- **Exercise instructions**
(a) Answer each question from the enzymes flashcards, one per line:
(i) What suffix is added to form an enzyme's name?
(ii) What is the enzyme commission number of hexokinase?
(iii) What can cofactors be?
(b) Using the enzymes flashcards, say whether each statement agrees, and quote the words that decide it:
(i) Most enzymes are globular proteins and ribosomal RNA.
(ii) In hexokinase's enzyme commission number, the first 2 stands for the subclass.
(iii) Cofactors are protein helper molecules.
(c) Extend the enzymes flashcards past the point where they stop.

Enzymes Flashcards
enzymes
- specialized, catalytically active biological macromolecules.
- act as specific, efficient, and active catalysts of chemical reactions in aqueous solutions.
- most enzymes are; globular proteins and ribosomal RNA.
how are enzymes named and classified
- by adding the suffix ‘-ase- to the name of their substrate or a word or phrase describing their catalytic action.
International classification of enzymes
naming of enzyme
-enzymes are assigned a ‘four-part classification and a ‘systematic name’ which identifies the reaction it catalyzes.
example for hexokinase:
formal name: ATP:glucose phosphotransferase
enzyme commission number is 2.7.1.1
2 = the class name (transferase)
7 = the subclass (phosphotransferase)
1 = phosphotransferase with a hydroxyl group as an acceptor
1 = D-glucose as the phosphoryl group acceptor.
key structure function features of enzymes.
- proteins
- globular shape and complex 3-D structure
- have an ‘active site’, its unique shape and chemical environment determine which substrate(s) will bind.
-some enzymes require additional non-protein chemical components called cofactors in order to function properly. cofactors act as non-protein helper molecules. these may be metal ions or organic / metallo - organic molecules.

- **Given data**
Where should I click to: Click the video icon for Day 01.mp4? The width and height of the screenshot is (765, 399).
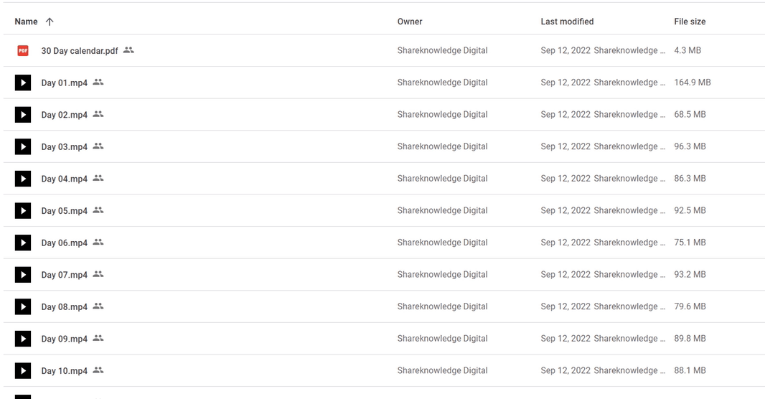(x=23, y=83)
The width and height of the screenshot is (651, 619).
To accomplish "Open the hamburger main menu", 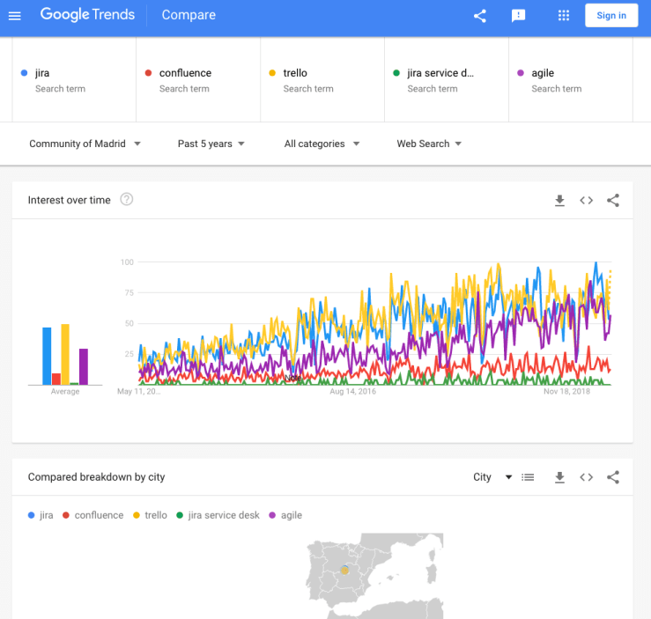I will coord(15,15).
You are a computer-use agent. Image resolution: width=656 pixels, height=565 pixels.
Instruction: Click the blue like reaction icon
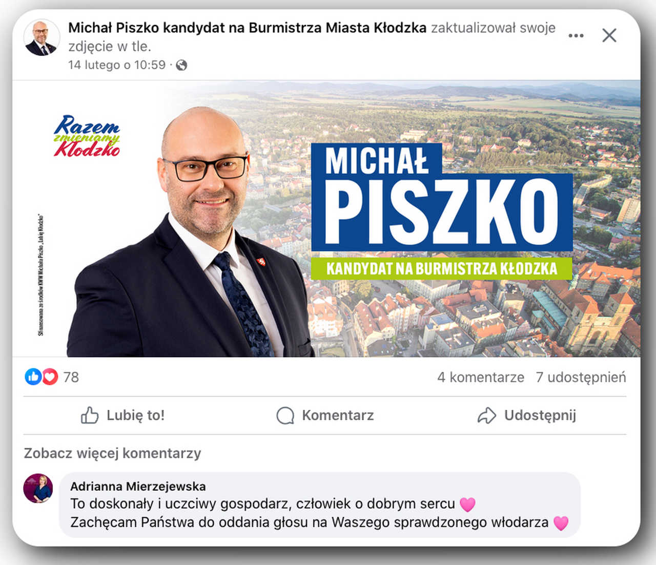coord(33,377)
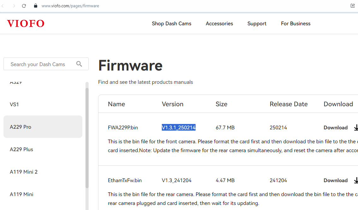Viewport: 358px width, 210px height.
Task: Click download arrow icon for EthamTxFw.bin
Action: pos(356,181)
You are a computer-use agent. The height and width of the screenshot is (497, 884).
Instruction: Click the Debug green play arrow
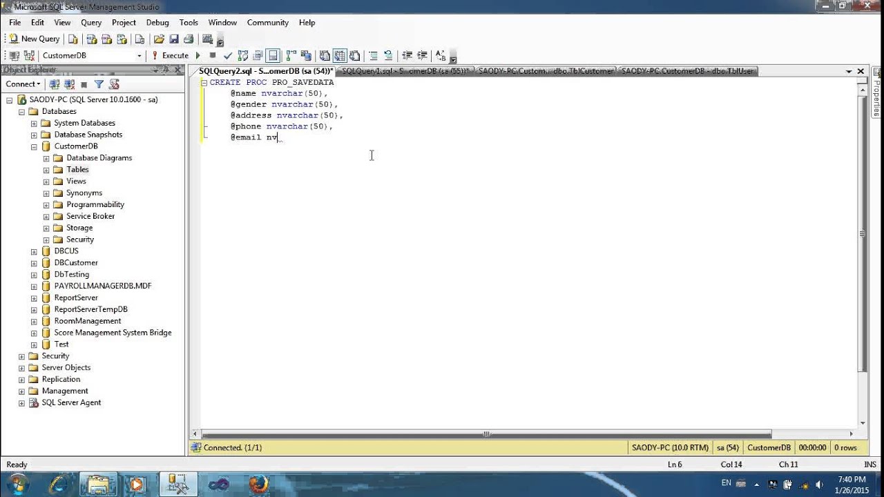(x=198, y=55)
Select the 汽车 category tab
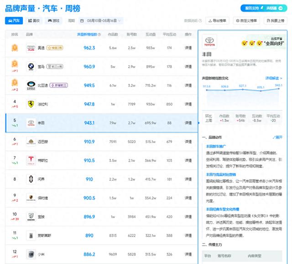 [x=14, y=20]
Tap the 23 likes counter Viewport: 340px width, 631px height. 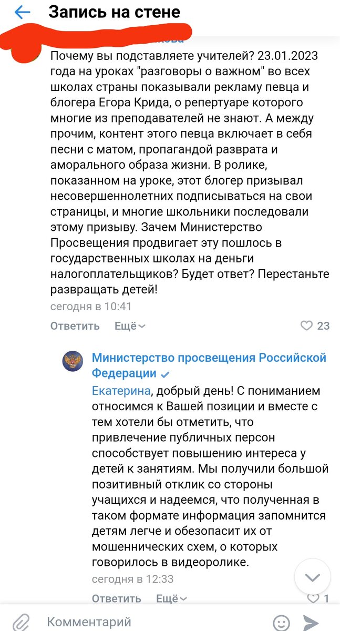click(x=323, y=326)
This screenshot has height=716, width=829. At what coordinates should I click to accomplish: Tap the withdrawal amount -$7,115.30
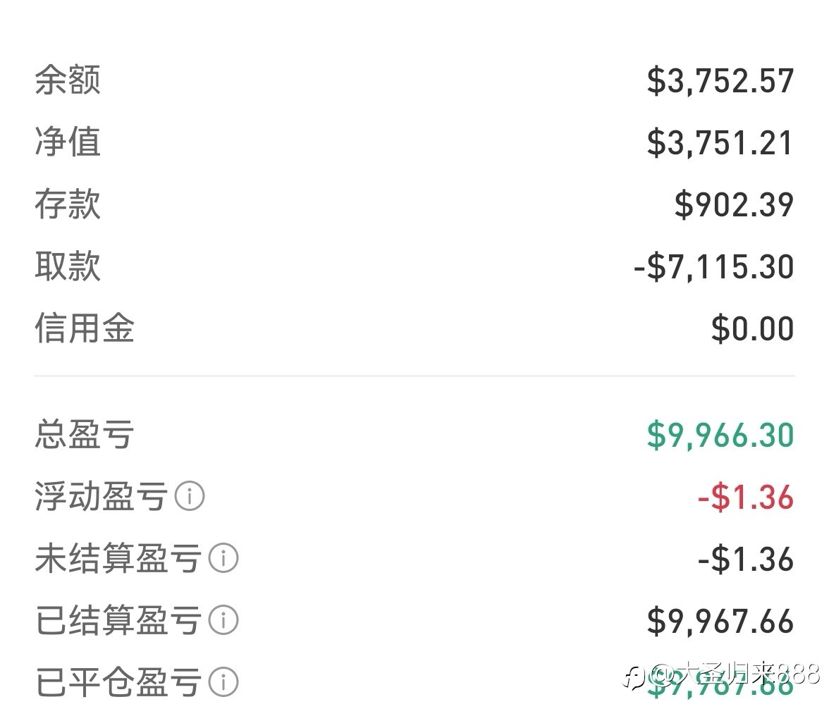pyautogui.click(x=713, y=267)
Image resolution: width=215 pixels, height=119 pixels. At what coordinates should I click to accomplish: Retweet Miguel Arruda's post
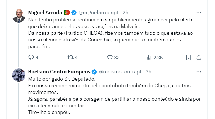coord(70,57)
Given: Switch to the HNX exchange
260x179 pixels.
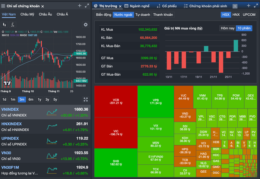Looking at the screenshot, I should 236,15.
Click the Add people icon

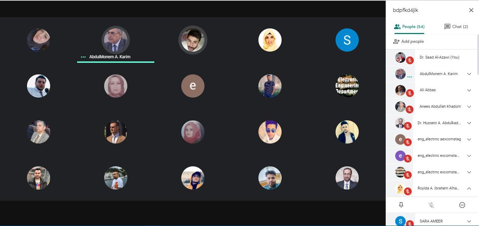coord(396,41)
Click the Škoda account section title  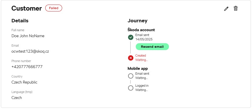(x=141, y=30)
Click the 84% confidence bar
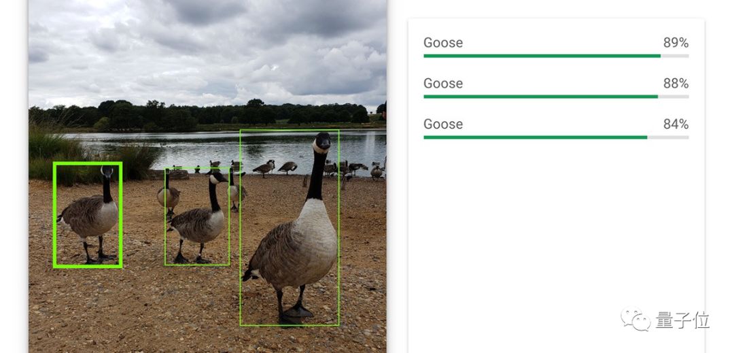Viewport: 734px width, 353px height. (x=556, y=137)
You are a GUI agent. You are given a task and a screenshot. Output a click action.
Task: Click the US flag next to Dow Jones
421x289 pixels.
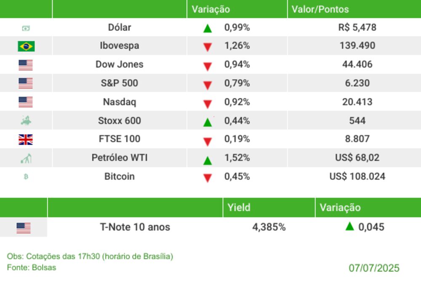point(26,65)
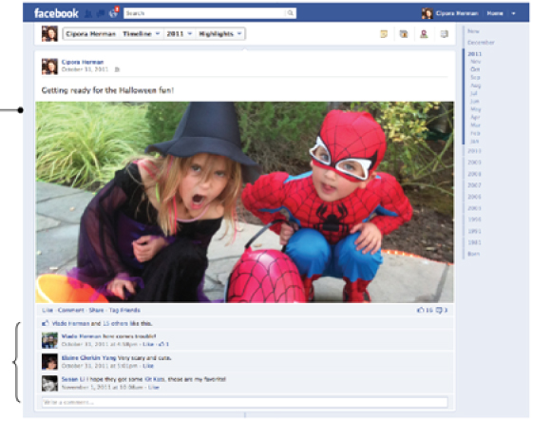Image resolution: width=533 pixels, height=421 pixels.
Task: Click the comment count bubble icon
Action: 439,310
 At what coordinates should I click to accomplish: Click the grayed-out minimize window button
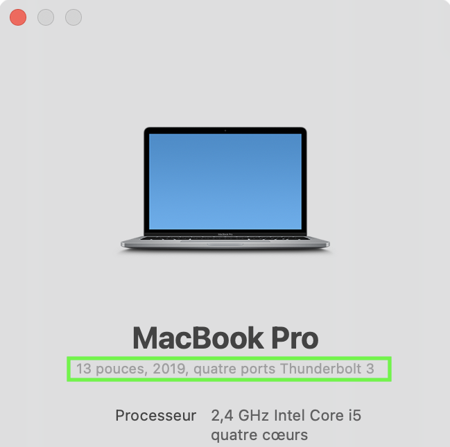(46, 17)
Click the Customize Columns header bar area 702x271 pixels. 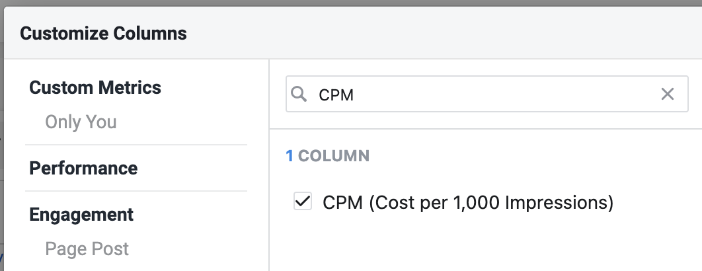click(x=353, y=32)
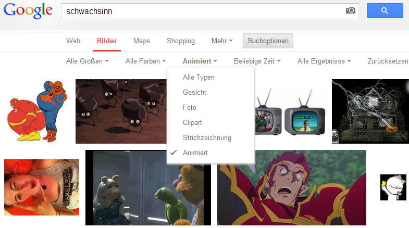Toggle the Suchoptionen button
The image size is (409, 228).
268,41
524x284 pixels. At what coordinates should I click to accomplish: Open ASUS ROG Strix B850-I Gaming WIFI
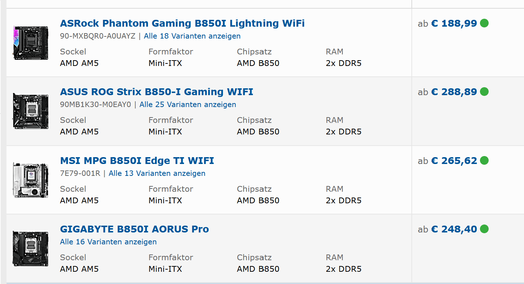pyautogui.click(x=157, y=92)
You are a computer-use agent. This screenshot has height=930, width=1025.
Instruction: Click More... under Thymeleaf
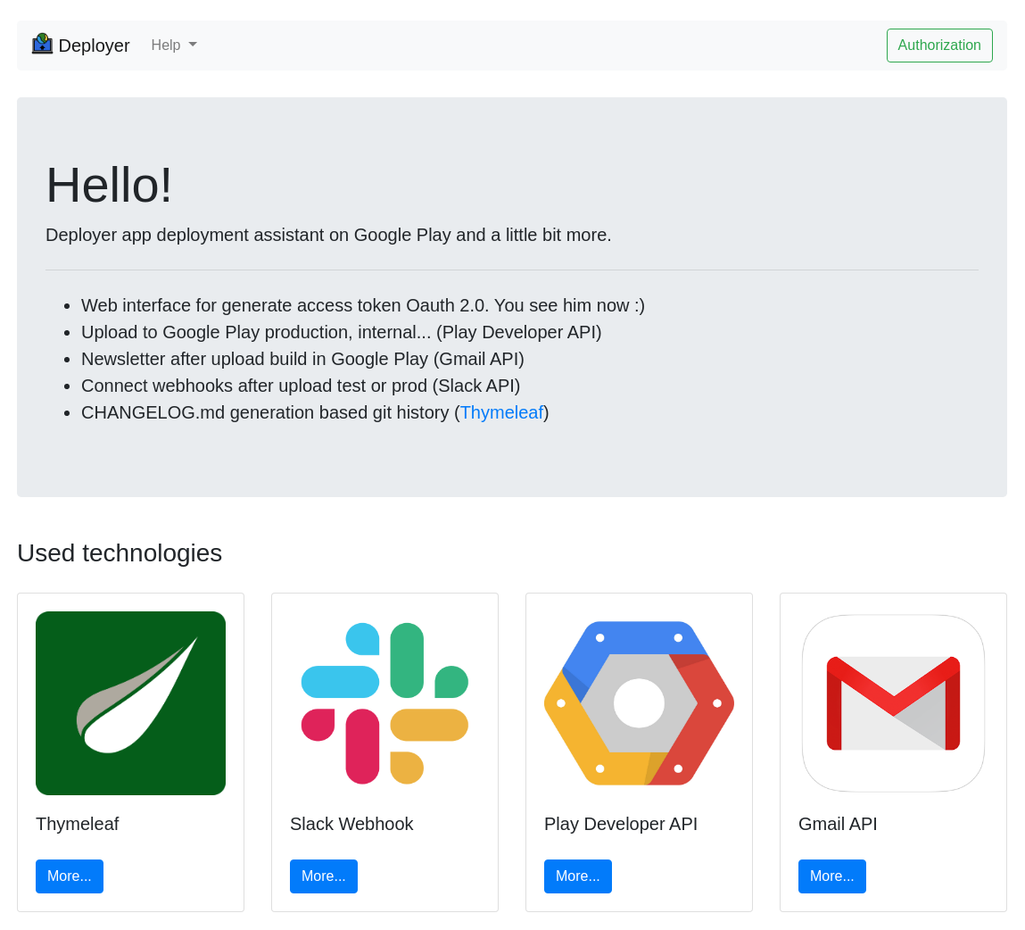[x=69, y=876]
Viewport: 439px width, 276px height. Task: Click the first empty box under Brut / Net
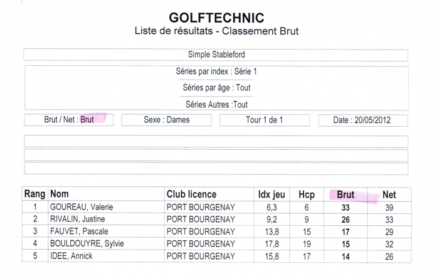216,142
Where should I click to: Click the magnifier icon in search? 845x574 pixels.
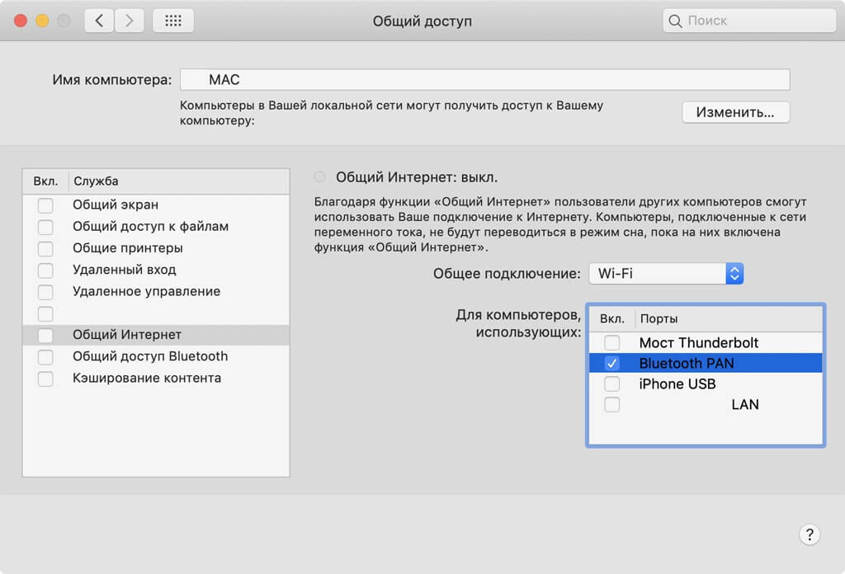[x=676, y=21]
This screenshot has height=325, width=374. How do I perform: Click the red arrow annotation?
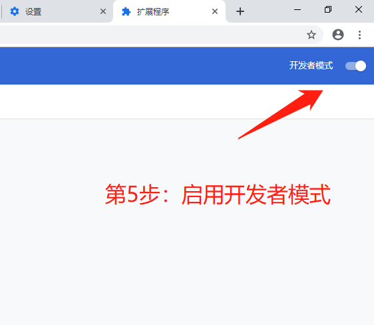[281, 115]
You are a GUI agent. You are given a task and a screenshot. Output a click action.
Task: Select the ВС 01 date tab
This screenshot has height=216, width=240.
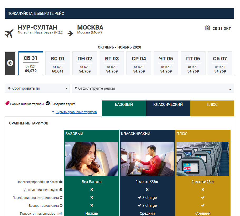pyautogui.click(x=58, y=63)
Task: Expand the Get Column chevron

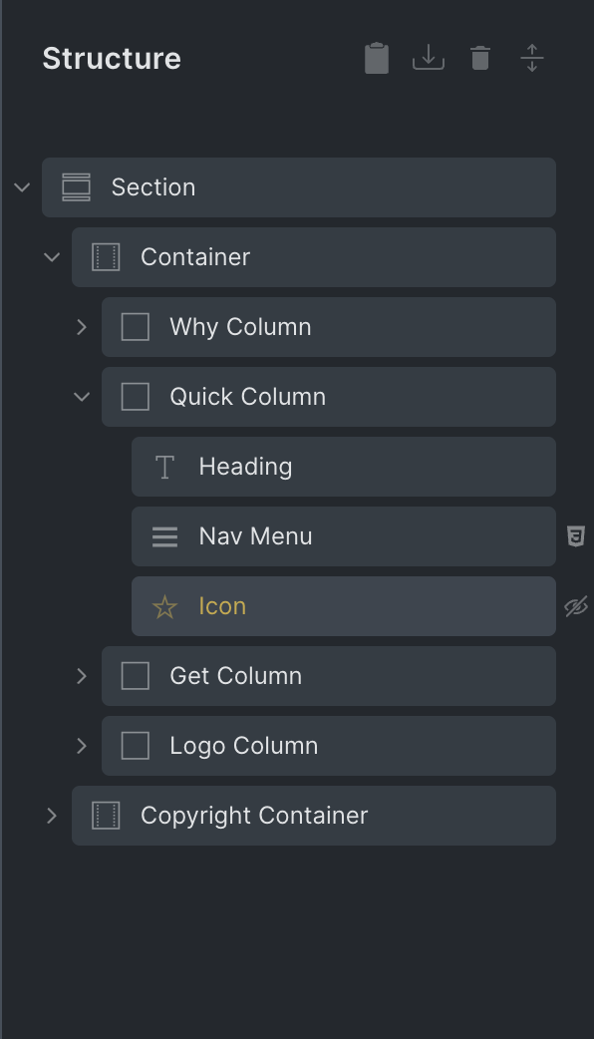Action: click(x=82, y=676)
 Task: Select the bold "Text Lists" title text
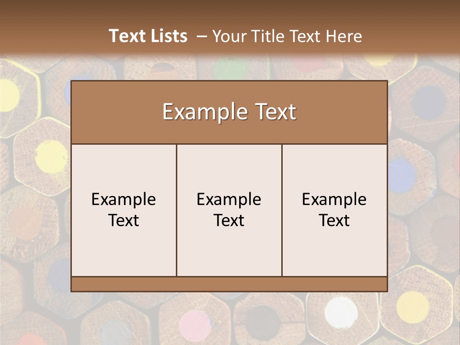coord(148,36)
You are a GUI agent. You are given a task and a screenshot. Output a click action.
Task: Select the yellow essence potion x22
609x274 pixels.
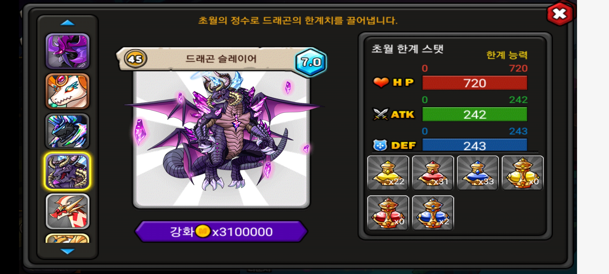click(388, 173)
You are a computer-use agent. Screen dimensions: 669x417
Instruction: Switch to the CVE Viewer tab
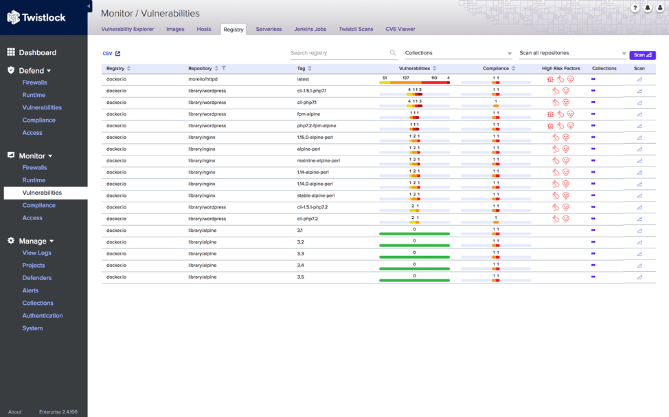400,29
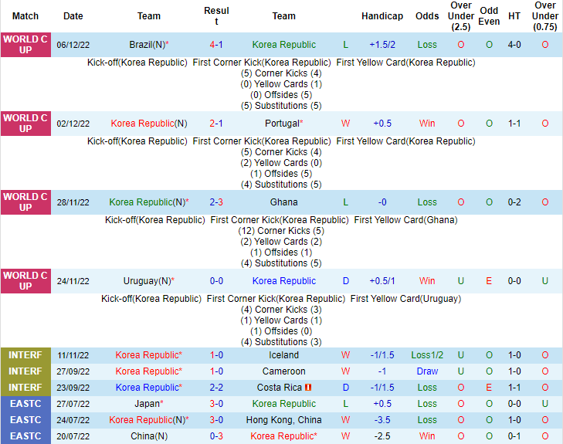Image resolution: width=563 pixels, height=444 pixels.
Task: Click the Japan team name
Action: pyautogui.click(x=148, y=404)
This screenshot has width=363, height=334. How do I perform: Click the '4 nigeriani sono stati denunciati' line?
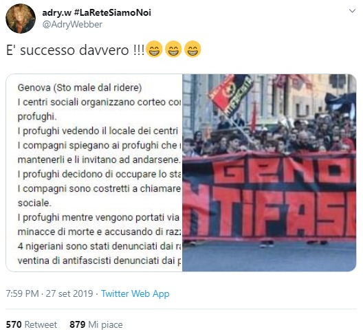click(100, 246)
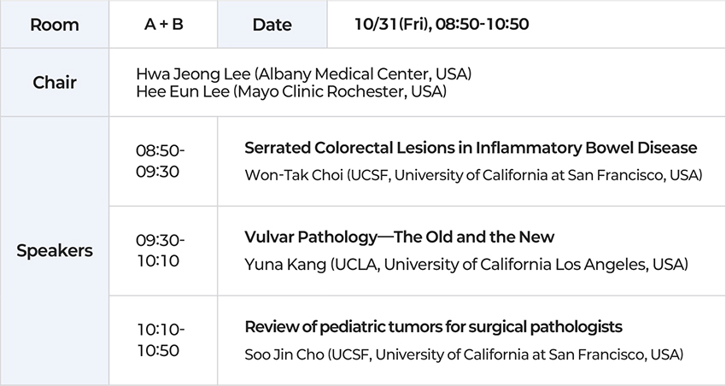
Task: Select the 09:30-10:10 time slot
Action: [x=161, y=249]
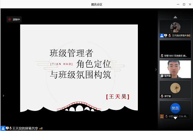This screenshot has height=131, width=193.
Task: Click muted mic icon in bottom-left status bar
Action: (10, 128)
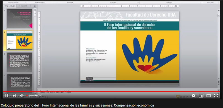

- **Answers to the tasks**
(a)
(i) The suffix "-ase".
(ii) 2.7.1.1
(iii) Metal ions or organic / metallo-organic molecules.

(b)
(i) Yes: "most enzymes are; globular proteins and ribosomal RNA."
(ii) No: "2 = the class name (transferase)"
(iii) No: "cofactors act as non-protein helper molecules."

(c)
metal ion cofactors
small inorganic ions - Mg++, k+, Ca++, Zn++, Cu++, Co, Fe
maybe free (e.g. Na+, K+) or held in coordination complexes with the enzyme protein (e.g. Zn++, Ca++)
-these assist with enzyme catalysts.
organic/metallo-organic factors
coenzymes - organic cofactors that are loosely bound and easily released from the enzymes. these usually act as cosubstrates or as transient carriers or specific functional groups.
prosthetic groups - organic factors that are tightly bound to the enzymes.
most are derived from vitamins - organic nutrients that are required in small amounts in the diet. examples include; NAD (niacin; b3), FAD (riboflavin; B2), Coenzyme A
enzyme and cofactors
complete, catalytically active enzyme together with its bound coenzyme and/or metal ion is called haloenzyme.
the protein part of this enzyme is called apoenzyme or apoprotein.
why are enzymes important?
catalyze biochemical reactions in the body.
biochemical and physiological reactions in the body proceed very slowly so enzymes speed these chemical reactions of life. without enzymes, chemical reactions of life would be slow to nonexistent that life may not exist.
what are the ‘chemical reactions of life’ which are catalyzed by enzymes?
- catalyze cellular metabolic reactions/metabolism
- metabolism is the sum of the chemical reaction that takes place in an organism.
-the two types of metabolism or metabolic actions are known as anabolism/anabolic reactions or catabolism/catabolic reactions.
the two types of metabolism/metabolic reaction
anabolism or anabolic reactions: involves the formation of bonds between molecules. these are catalyzed by anabolic enzymes.
catabolism or catabolic reactions: involve the breaking of bonds between molecules. these are catalysed by catabolic enzymes
the two types of metabolism/metabolic reaction
anabolism or anabolic reactions: involves the formation of bonds between molecules. these are catalyzed by anabolic enzymes.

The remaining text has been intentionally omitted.